Visited with a non-member on what was a generally peaceful explore.... apart from the odd duck and hide from the owner who was wandering around at the time!







It was nice to be back inside the manor, to see that work is actually well underway to restore this grand building. Sadly for us though, it meant that many areas of the building were locked and lots of items removed. 
















It's been lovely to see that this 17th century building has evaded the usual metal thieves and vandals that track these places down and that the site has remained in a "good" condition. 





















Hopefully one day, we'll be able to see the finished project but I can't help but think that's a long way off if the current owner drags his feet anymore. Although it appears that work is well underway at this manor, it must be said that it's structure is in a much worst state than my previous visit and this time, I was lucky to not fall fully through one of the floors.

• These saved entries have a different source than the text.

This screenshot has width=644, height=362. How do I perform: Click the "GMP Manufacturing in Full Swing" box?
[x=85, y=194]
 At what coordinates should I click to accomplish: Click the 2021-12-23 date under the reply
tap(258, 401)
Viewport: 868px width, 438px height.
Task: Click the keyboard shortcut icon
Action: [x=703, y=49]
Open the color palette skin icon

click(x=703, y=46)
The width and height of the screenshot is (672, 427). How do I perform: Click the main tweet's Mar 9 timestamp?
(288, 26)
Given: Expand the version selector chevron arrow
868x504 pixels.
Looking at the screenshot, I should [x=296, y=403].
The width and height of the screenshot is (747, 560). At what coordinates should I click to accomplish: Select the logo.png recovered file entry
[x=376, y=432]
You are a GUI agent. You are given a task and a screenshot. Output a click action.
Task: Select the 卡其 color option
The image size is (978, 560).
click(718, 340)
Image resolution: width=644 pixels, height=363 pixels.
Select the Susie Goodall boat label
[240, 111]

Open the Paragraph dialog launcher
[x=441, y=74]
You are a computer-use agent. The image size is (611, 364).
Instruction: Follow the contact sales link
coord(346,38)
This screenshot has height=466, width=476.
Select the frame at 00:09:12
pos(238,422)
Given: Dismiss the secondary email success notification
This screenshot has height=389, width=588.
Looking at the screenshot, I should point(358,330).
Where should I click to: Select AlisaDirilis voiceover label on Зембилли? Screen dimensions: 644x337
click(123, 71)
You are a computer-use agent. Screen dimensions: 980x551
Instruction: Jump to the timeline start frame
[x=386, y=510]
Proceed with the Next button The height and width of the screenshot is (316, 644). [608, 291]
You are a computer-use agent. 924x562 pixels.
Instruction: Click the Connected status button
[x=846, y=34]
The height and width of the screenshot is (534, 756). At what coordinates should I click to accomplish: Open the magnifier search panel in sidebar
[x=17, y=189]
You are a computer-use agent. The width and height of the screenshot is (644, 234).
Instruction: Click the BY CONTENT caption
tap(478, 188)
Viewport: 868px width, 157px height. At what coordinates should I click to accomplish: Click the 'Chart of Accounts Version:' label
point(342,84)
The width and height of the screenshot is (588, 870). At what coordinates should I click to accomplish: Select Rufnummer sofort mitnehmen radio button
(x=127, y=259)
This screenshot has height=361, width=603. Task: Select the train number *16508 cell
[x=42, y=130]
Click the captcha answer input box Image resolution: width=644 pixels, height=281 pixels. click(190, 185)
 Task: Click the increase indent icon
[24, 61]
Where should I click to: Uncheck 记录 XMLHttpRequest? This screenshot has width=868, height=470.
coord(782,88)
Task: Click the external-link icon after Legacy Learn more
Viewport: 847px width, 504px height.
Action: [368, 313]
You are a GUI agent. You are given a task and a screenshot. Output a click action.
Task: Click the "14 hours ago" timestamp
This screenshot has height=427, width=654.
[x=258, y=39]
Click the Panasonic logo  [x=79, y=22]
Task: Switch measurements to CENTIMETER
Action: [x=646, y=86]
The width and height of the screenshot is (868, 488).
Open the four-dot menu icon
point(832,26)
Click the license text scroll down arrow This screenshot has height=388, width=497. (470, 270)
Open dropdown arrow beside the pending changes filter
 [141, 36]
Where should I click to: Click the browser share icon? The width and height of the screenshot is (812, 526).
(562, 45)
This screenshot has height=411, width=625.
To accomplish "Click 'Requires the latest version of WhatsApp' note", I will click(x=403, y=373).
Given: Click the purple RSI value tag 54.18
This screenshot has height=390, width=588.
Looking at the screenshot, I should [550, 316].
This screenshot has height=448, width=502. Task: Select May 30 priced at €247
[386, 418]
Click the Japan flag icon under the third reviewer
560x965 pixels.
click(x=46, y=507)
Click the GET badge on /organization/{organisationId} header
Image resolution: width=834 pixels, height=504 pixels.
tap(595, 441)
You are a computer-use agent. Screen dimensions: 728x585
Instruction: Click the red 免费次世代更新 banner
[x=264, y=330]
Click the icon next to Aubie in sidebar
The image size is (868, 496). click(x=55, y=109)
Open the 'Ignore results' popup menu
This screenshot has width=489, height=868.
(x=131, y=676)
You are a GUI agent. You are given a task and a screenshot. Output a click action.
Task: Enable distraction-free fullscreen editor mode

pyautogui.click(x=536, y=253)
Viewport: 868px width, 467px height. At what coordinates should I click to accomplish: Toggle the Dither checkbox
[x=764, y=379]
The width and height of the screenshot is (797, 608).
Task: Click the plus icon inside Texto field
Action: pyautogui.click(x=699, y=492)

Thanks for looking.... Time to leave.




*​


----------



## mockingbird (Oct 21, 2014)

Lovely mate very elegantly done


----------



## UrbanX (Oct 21, 2014)

Absolutely stunning mate!


----------



## HughieD (Oct 22, 2014)

Yup...brilliant pix there mate.


----------



## UEP-Wales (Oct 22, 2014)

Cheers guys


----------



## cuboard (Oct 22, 2014)

wow, three years ago since I went here and still one of my favourite explores to date, nice work.


----------



## flyboys90 (Oct 22, 2014)

Nice to see it aint been knocked about!Cracking photos and thanks for showing.


----------



## DirtyJigsaw (Oct 22, 2014)

Awesome. Liking this a lot. Great set


----------



## tumble112 (Oct 22, 2014)

These pictures have certainly done the house justice. The third from last is particularly outstanding.


----------



## skankypants (Oct 23, 2014)

Top work mate


----------



## mrtoby (Oct 24, 2014)

GT is always a pleasure to see. Top stuff boyo


----------



## UEP-Wales (Oct 25, 2014)

Cheers again guys, much appreciated


----------



## Chopper (Oct 25, 2014)

What a stunning place. Shame to see it in such a state, but at least it is being saved. Nice pics


----------



## decker (Oct 25, 2014)

Impressive.. what character !


----------



## Old No.13 (Oct 25, 2014)

Beautifully shot, what a place!!


----------



## mookster (Oct 30, 2014)

Great to see an update from here....I'm so glad that work is finally being done to save it.


----------